GIANTS new deliverable on smart charging and V2X optimisation for modular swappable battery fleets

The GIANTS project has announced that its latest report, D3.3, is now publicly available. The document presents a full-year assessment of smart charging and Vehicle-to-Everything strategies for the project’s modular swappable battery platform, building on previous work and integrating high-fidelity vehicle energy simulations, battery-pool sizing optimisation and a comprehensive evaluation of value streams.

At the core of the report is the Battery Control Algorithm, a linear optimisation framework that manages charging, V2X dispatch and reserve battery sizing. The approach treats the depot’s swappable battery pool as a dynamic stationary storage asset and optimises its operation against day-ahead electricity prices, photovoltaic generation, fleet swap schedules and state-of-charge constraints.

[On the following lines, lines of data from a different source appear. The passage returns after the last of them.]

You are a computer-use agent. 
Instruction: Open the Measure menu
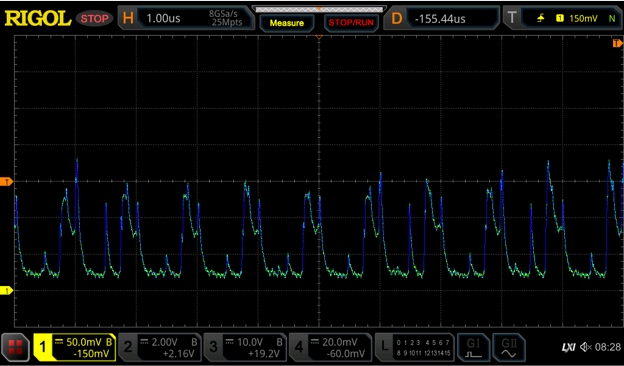pos(287,23)
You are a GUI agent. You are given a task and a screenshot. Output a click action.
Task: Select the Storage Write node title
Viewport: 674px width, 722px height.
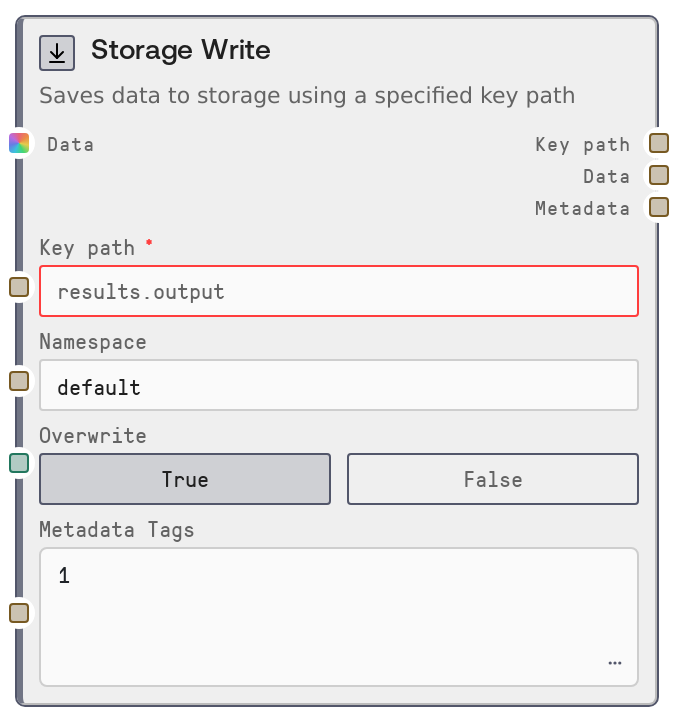coord(180,50)
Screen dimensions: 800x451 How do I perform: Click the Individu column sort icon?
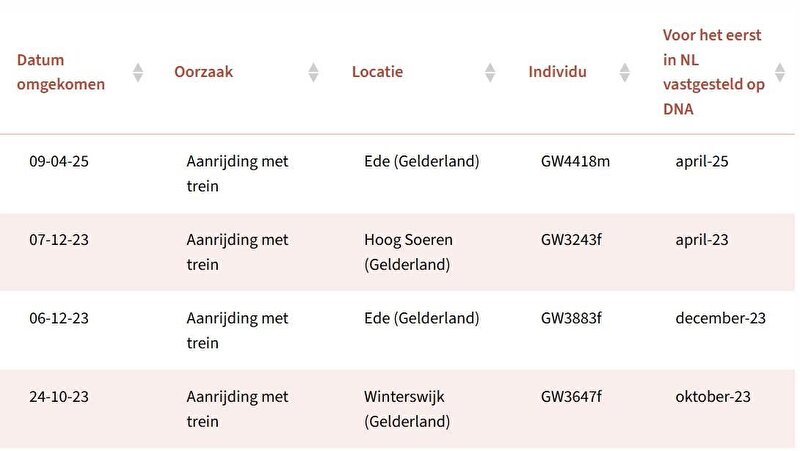[625, 72]
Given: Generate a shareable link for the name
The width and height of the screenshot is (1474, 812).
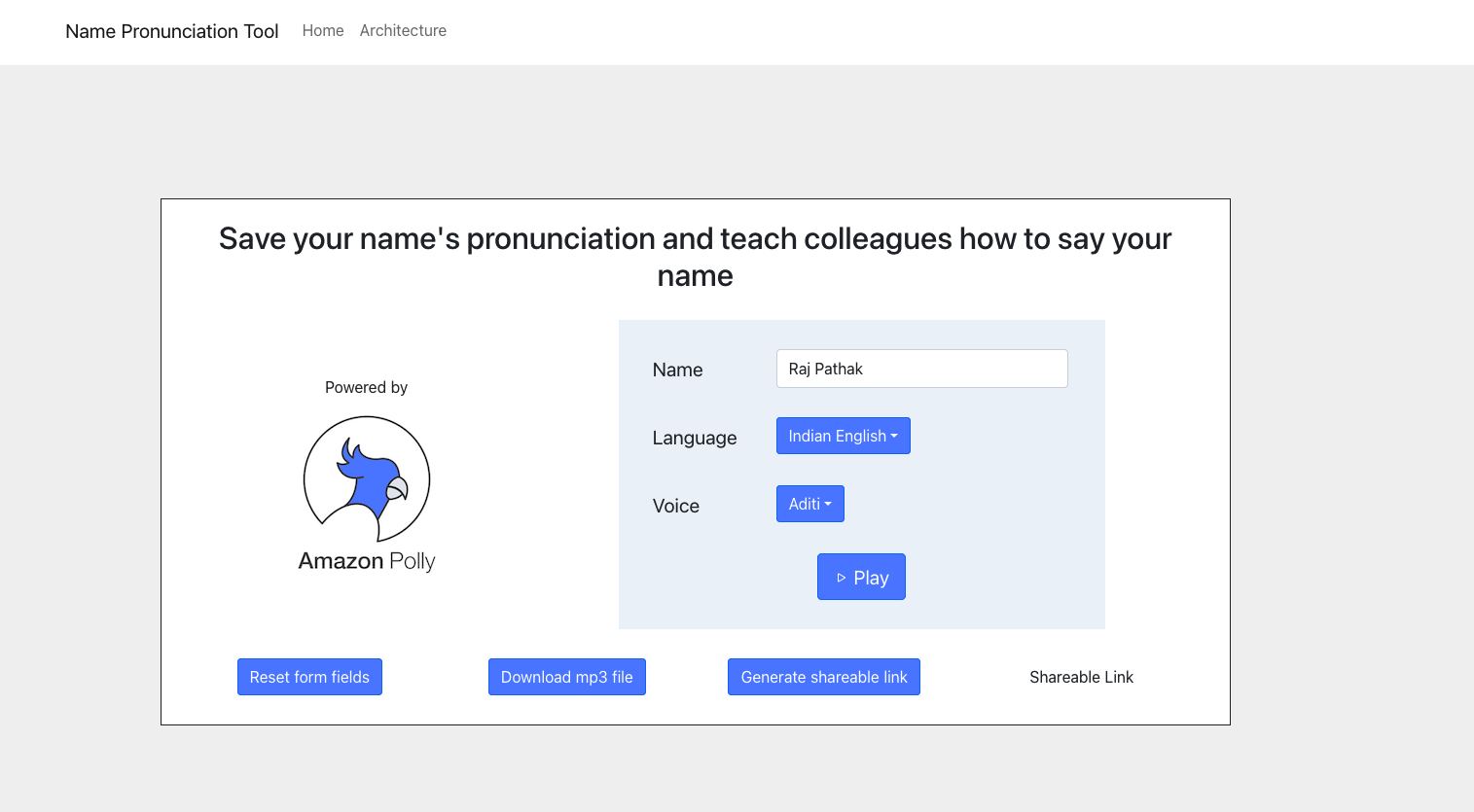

The analysis includes a full-year simulation of the BUZZZ Malta ride-hailing fleet and shows total annual savings of €9,716. Of this, €7,157 comes from peak shaving and time-of-use arbitrage, €254 from PV self-consumption, €832 from behind-the-meter V2B, and €1,473 from V2G grid export. Overall, 76% of the savings are generated by unidirectional smart charging, while 24% comes from bidirectional V2X.

The report highlights how high-resolution vehicle energy modelling improves accuracy compared to earlier assumptions, and shows that reserve battery packs required for operations can become cost-neutral through energy revenues under certain conditions. It also introduces a scalable methodology to evaluate smart charging and V2X potential in swappable battery fleets, where continuous battery exchanges and operational constraints require more advanced optimisation than in conventional EV fleets.

The results represent an upper-bound estimate based on an aggregated battery model, meaning real-world savings may be lower depending on operational conditions, infrastructure and regulatory frameworks. Overall, D3.3 provides a quantitative basis for prioritising smart charging strategies and assessing the business case for V2X-enabled solutions in modular swappable battery systems.